# k-Means Clustering

Supported Graph Characteristics
 Unweighted edges Weighted edges Directed edges Undirected edges Homogeneous vertex types

In the k-Means Clustering algorithm, vertices are gradually sorted into an arbitrary number k of clusters based on averaging their properties.

First, k vertices are selected at random to act as centroids, or the center of their clusters. The first clusters are defined as consisting of the vertices closest to those centroids. The borders of these clusters are refined iteratively by calculating the mean position of all points in the clusters, then by finding the closest vertices to those mean position points to act as the new centroids.

The last two steps are repeated many more times until each iteration no longer changes the location of the centroids or the vertices belonging to the clusters.

Vertices in the graph need to have an attribute in their schemas that is a list of doubles or floats (an embedding) for this algorithm to work. This is because the distances are calculated based on the vertex embeddings rather than any other factor.

In some use cases, an embeddings algorithm like FastRP can be used to create these embeddings. If you have vertices with separate latitude and longitude attributes, you must first prepare the data by combining the two coordinates into a list of `FLOAT` values in a single attribute.

## Notes

This algorithm ignores edges in the graph and looks only at vertex attributes.

This query uses another subquery `tg_kmeans_sub`, which needs to be installed before `tg_kmeans` can be installed.

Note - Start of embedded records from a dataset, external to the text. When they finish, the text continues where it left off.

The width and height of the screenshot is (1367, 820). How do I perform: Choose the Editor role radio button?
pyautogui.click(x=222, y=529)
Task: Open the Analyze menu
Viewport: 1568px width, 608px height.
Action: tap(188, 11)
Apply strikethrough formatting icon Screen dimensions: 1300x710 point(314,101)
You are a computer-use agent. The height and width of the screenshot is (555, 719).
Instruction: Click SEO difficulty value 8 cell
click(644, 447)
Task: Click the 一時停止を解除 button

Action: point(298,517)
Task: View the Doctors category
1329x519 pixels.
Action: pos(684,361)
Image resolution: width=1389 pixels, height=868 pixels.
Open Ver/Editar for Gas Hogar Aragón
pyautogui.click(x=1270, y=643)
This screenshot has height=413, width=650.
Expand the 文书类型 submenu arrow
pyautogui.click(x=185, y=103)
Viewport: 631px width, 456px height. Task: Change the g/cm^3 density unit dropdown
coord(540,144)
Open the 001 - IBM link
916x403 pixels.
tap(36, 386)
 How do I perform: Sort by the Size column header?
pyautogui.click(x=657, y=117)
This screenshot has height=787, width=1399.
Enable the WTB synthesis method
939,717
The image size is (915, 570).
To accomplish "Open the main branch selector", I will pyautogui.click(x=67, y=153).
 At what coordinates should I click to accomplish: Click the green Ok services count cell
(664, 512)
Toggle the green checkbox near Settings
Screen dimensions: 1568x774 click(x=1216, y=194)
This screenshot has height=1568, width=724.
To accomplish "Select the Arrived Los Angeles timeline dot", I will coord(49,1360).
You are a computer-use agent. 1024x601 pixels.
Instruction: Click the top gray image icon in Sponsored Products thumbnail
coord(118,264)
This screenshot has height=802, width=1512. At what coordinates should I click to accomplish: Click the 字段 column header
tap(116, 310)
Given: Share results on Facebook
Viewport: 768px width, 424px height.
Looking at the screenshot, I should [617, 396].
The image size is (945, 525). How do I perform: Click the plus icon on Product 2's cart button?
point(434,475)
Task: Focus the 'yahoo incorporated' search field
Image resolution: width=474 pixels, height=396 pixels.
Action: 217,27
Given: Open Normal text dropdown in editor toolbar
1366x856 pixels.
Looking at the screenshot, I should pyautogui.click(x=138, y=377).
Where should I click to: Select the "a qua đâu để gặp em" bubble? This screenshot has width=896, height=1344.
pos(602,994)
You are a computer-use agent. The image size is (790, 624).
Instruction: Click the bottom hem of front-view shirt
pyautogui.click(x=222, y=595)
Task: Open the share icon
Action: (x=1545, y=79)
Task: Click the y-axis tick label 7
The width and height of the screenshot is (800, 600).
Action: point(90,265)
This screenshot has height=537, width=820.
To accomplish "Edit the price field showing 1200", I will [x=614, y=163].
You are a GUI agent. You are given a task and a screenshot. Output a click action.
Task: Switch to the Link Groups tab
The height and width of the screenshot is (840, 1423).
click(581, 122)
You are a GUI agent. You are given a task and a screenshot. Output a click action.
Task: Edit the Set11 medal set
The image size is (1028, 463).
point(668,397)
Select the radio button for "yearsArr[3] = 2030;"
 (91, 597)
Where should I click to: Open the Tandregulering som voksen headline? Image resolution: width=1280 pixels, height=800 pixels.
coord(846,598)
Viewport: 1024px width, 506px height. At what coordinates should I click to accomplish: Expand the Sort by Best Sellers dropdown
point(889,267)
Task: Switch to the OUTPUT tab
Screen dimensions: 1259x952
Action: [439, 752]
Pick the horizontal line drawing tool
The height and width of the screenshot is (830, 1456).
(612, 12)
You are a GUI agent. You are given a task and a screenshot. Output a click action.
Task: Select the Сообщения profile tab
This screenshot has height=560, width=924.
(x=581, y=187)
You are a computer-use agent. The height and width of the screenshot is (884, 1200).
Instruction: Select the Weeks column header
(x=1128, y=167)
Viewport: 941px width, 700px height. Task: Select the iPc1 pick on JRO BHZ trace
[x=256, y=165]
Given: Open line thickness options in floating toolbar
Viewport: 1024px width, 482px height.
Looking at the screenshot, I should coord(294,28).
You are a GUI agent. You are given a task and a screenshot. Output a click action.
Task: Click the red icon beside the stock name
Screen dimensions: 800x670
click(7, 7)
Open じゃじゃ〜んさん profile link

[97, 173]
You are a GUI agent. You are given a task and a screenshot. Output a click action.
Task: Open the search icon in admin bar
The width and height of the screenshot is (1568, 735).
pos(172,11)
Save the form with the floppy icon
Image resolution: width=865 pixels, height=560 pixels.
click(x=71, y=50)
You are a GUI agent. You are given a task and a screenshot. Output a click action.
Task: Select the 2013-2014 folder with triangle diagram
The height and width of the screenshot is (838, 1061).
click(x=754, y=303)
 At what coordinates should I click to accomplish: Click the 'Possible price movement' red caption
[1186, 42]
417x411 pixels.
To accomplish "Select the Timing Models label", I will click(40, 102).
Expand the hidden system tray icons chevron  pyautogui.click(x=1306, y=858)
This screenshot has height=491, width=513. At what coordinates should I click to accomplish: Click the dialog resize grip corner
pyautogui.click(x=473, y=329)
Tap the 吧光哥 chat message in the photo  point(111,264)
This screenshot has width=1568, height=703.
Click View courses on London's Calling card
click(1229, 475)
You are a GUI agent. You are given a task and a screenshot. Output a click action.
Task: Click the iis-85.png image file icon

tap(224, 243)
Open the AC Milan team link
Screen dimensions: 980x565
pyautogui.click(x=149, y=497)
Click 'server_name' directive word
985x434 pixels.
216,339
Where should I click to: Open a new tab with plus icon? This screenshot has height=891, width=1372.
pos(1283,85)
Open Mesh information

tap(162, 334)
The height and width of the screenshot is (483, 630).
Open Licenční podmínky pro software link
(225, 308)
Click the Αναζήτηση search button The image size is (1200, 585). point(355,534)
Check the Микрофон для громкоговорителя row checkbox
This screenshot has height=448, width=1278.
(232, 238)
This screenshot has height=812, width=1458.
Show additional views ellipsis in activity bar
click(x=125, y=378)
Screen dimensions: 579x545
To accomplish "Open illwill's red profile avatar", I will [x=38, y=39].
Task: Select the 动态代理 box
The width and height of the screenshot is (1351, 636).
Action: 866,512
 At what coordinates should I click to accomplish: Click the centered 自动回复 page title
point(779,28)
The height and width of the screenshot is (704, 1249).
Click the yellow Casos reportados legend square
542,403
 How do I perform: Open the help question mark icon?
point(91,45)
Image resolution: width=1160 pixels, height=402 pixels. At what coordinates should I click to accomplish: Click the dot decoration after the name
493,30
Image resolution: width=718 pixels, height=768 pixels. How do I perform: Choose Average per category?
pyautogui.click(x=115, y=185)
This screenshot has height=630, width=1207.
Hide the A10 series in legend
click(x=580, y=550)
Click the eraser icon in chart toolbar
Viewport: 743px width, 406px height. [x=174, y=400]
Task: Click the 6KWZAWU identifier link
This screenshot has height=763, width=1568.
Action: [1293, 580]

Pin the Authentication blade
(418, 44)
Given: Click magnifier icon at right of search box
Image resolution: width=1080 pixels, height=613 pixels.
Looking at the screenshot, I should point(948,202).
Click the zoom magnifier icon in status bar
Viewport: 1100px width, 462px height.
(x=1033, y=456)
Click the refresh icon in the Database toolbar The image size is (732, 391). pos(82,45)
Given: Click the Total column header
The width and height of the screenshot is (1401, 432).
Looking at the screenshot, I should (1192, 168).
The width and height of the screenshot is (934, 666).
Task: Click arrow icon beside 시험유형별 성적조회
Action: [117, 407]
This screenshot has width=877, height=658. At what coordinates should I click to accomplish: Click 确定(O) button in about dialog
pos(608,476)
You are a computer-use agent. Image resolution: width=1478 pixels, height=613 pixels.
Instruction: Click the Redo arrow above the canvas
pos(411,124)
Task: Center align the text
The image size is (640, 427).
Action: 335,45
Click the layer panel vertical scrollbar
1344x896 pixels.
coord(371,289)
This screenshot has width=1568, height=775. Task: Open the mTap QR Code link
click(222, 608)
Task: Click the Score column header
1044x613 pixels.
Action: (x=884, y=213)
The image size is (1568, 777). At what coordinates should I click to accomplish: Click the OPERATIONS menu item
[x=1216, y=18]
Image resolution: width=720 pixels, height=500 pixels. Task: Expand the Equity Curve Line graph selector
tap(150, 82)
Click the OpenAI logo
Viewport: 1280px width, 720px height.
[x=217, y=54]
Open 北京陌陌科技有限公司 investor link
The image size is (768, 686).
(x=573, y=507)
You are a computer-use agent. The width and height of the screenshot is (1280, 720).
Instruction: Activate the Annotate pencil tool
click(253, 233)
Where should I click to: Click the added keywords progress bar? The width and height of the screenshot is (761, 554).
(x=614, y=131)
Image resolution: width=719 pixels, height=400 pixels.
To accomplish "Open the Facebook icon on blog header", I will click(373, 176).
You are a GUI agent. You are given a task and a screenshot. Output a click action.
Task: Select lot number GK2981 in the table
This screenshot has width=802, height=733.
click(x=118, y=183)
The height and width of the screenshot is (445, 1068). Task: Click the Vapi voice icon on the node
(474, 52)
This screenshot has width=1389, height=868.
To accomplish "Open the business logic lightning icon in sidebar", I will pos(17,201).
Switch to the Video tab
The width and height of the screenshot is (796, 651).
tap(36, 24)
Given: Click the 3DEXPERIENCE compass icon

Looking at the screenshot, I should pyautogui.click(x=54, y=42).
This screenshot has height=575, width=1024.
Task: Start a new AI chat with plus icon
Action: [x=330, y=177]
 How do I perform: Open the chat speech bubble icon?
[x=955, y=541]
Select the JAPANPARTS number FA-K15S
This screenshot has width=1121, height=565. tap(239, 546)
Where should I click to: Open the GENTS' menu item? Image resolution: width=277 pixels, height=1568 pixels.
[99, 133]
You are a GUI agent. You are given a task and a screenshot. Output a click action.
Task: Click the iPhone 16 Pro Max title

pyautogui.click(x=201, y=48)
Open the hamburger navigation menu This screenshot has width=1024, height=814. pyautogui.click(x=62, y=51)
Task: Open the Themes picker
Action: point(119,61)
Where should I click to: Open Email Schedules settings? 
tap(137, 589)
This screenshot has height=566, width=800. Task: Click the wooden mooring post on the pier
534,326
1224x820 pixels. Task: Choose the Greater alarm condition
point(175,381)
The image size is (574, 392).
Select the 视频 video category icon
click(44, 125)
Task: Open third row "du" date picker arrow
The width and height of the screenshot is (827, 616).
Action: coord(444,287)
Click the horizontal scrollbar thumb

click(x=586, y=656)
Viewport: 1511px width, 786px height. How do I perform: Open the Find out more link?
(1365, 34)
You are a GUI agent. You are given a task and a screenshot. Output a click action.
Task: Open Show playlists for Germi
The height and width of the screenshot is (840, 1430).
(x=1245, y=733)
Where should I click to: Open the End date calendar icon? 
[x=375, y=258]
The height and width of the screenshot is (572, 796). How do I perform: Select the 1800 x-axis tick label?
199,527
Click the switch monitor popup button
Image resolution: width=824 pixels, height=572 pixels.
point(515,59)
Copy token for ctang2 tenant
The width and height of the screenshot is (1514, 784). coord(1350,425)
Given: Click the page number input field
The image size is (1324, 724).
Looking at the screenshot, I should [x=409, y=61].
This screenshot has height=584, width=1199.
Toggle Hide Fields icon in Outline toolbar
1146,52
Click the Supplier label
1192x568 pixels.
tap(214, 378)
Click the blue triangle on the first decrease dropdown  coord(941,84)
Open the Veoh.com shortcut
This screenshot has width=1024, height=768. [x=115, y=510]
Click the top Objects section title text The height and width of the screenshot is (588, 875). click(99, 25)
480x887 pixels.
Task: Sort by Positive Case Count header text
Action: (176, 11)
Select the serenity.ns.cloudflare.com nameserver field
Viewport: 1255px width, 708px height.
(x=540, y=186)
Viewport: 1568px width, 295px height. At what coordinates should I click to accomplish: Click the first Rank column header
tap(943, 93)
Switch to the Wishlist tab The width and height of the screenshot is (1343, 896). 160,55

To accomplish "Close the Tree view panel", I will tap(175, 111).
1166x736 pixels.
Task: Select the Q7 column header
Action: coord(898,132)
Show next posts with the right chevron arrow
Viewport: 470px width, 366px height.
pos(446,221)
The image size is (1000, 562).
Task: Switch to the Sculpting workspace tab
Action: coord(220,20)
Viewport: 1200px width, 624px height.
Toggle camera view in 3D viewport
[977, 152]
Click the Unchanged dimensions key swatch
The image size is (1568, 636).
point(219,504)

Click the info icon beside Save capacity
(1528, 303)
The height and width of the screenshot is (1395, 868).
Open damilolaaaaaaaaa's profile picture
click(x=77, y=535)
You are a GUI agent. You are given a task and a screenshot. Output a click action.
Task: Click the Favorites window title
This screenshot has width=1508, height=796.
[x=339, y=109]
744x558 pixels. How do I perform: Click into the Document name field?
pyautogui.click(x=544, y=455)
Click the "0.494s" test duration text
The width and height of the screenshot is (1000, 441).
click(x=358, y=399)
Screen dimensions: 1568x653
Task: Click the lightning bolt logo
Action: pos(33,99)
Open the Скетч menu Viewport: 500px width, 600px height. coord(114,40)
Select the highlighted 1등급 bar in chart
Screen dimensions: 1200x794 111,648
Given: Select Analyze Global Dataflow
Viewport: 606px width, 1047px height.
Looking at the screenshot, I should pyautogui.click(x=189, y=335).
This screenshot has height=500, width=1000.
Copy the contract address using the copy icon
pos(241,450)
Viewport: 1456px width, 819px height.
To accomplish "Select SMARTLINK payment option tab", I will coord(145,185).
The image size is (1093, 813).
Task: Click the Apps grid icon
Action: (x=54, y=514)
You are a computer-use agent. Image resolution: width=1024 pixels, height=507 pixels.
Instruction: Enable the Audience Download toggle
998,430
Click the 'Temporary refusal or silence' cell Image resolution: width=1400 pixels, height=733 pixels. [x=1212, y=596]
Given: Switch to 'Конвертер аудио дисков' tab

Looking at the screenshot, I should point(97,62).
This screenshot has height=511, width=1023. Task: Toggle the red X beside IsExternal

Before using this query, it is necessary to change the placeholder attribute `embeddings` on lines 42, 93, and 107 in the code to the name of the attribute where the vertex embeddings are stored.

## Specifications

``tg_kmeans(INT k = 2, INT max_k = 5, FLOAT max_change = 1.0, STRING v_type, STRING e_type, BOOL random = FALSE, BOOL print_accum = TRUE, STRING file_path="")``

## Parameters

Name Description Default Value

`INT k`

The starting value of the K range

`2`

`INT max_k`

The ending value of the K range

`5`

`FLOAT max_change`

The maximum centroid vector change condition

`1`

`STRING v_type`

Vertex type to start from

(empty string)

`STRING e_type`

Edge type to traverse

(empty string)

`BOOL random`

Whether to start from either random or non-random centroid positions

`FALSE`

`BOOL print_accum`

Whether to print JSON output to the console

`FALSE`

`STRING file_path`

File to write CSV output to

(empty string)